At all costs you need to stay in the house and throw him out. You've got children. so you've got the right to stay in the house. You've given him plenty of chances to improve himself and he's still being abusive towards you.
Normally I would reply to these posts and try and get people to talk before it's too late, but I feel that your husband is past talking! Have you ever told him how he makes you feel? You sound like he scares you which is why you would rather leave than him. If you feel like this then get the police involved as he is mentally and physically abusing you! 
It's always hard when you've got children, but I would rather be on my own then have a husband like the one you describe above.
Your children want you to be happy and I'm sure they would rather you be happy without their daddy, than miserable with their daddy.
I would fear for your children as well, if he's threatened to hit you then I'd keep him away from the children as well.
Good luck and keep us posted.


----------



## I'mInLoveWithMyHubby (Nov 7, 2011)

Talk to a lawyer to see what your rights are. Serve him with divorce papers. Do not give him everything as he suggests.

No, your marriage is not worth your life. Threatening you with a knife is very very very dangerous behavior! Your husband will not change and his abuse towards you will get worse. You NEED to get out of this marriage!


----------



## Alpha (Feb 18, 2013)

Its time to leave. This man will never have any respect for you. He is abusive, probably physically soon if he starts waving a knife at you, but definitely emotionally abusive. You'll notice that everything will go in a circle--he abuses, apologizes and becomes nice again, the finds a way to hurt you again. It will never stop. 
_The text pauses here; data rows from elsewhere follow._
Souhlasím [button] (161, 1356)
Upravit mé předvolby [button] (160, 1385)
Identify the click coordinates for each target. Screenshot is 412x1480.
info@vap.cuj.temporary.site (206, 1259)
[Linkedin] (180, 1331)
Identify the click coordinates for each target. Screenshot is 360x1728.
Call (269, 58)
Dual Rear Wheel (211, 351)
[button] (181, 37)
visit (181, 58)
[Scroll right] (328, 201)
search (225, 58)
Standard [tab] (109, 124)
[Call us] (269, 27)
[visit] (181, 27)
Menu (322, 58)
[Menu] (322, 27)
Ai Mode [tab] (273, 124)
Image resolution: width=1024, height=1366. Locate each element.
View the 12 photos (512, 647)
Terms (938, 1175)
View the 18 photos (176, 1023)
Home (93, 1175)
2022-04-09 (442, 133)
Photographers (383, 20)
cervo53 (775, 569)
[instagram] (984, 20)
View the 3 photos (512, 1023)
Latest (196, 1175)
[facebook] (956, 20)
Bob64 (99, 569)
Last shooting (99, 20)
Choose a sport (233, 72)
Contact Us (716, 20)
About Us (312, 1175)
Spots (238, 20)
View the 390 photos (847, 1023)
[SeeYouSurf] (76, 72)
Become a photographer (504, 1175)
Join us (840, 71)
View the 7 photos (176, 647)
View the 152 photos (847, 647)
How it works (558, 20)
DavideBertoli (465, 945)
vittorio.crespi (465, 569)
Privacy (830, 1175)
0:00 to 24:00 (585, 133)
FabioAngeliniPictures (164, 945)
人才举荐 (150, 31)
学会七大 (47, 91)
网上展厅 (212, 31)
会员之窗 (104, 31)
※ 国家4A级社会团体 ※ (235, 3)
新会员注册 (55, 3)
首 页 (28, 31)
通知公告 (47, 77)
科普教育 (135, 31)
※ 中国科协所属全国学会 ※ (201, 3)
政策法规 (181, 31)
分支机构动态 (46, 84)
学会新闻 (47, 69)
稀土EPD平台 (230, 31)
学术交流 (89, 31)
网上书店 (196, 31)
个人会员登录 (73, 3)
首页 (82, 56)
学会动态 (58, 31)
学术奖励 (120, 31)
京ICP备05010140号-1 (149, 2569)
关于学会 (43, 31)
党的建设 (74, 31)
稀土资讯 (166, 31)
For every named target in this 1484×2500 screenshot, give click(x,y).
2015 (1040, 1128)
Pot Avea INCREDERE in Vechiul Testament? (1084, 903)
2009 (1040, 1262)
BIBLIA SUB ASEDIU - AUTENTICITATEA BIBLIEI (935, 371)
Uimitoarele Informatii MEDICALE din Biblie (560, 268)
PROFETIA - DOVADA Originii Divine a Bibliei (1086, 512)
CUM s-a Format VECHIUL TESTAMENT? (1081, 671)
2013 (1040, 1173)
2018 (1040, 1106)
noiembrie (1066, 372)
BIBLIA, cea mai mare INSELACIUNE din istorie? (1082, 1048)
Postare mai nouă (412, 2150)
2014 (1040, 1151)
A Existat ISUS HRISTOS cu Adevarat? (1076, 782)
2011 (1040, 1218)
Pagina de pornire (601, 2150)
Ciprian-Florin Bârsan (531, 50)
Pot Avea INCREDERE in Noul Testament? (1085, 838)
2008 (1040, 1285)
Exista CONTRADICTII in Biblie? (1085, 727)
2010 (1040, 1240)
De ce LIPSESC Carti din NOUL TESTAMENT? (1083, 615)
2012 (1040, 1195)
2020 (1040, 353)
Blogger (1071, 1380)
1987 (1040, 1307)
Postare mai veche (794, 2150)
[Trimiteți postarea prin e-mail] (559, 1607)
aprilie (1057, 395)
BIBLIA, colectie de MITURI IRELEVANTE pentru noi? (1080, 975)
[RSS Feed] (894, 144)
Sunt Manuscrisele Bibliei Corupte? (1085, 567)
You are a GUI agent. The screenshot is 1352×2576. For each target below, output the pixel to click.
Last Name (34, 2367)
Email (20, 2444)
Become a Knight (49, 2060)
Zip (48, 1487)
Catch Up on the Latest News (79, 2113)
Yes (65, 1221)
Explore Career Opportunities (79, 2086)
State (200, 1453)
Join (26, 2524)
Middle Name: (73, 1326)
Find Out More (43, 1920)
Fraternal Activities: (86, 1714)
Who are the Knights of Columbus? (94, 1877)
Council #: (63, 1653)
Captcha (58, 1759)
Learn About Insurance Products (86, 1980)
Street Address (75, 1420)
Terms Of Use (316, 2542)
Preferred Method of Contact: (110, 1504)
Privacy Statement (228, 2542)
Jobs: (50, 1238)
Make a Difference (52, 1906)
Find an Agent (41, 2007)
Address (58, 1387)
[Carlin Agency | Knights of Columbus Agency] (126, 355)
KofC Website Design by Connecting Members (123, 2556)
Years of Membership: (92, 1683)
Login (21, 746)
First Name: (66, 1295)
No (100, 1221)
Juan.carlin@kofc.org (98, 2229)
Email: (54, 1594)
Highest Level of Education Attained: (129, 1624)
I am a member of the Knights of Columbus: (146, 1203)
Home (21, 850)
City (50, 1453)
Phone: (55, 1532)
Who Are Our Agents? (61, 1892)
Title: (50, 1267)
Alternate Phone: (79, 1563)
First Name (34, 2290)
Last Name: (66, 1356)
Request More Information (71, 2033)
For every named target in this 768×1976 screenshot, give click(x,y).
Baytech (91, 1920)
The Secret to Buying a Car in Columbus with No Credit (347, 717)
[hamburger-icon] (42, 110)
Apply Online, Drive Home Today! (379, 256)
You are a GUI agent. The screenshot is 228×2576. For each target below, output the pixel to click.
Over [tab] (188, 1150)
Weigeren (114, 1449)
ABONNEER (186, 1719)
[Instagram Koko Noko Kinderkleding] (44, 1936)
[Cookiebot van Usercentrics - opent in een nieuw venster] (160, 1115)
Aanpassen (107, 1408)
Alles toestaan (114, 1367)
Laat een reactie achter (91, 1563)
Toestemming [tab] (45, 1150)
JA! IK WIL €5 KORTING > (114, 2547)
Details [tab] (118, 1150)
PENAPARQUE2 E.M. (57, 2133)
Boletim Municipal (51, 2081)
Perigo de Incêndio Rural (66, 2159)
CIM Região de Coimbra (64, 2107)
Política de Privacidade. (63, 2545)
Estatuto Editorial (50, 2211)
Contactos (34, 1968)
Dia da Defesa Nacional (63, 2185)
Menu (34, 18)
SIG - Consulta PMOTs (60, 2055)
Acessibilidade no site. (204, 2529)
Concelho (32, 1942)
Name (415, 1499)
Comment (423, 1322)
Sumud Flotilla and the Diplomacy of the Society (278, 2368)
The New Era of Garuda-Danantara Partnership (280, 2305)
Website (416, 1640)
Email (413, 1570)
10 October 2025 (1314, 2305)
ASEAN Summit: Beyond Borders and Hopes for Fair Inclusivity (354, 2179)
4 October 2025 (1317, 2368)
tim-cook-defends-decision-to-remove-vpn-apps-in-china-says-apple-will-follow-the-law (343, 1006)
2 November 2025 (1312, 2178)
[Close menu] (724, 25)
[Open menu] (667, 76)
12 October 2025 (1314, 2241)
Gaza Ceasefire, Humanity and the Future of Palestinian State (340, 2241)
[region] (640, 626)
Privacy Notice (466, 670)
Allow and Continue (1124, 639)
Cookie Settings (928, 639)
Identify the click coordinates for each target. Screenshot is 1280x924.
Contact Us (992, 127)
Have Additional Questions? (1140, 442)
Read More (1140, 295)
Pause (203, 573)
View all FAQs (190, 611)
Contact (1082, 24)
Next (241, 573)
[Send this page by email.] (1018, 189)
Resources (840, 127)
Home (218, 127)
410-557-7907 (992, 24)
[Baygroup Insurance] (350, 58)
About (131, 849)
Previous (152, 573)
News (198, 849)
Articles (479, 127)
I bet he is even brainwashing the children to hate you. 

Get out now.


----------



## mattsmom (Apr 2, 2013)

Rania,

Listen to what these good folks are saying. My first husband started out being verbally and emotionally abusive. He cheated, and then came home and accused me of doing the same, even though I'd been at home with our two children. After several months of that, he became physically abusive. I always got make-up gifts, which usually consisted of lingerie. It was sick. Don't go there. Get out before it gets to that point.

Blessings,
Mattsmom


----------



## some_guy_mn (Mar 4, 2013)

There doesn't appear to be any reason to try and preserve a the marriage. There does appear to be plenty of reason to distance you and your kids from him. I'd absolutely get out of the relationship for your kids sake (and yours)!

Pulling a knife, even as a joke, is NOT ok. 

Leave him now!


----------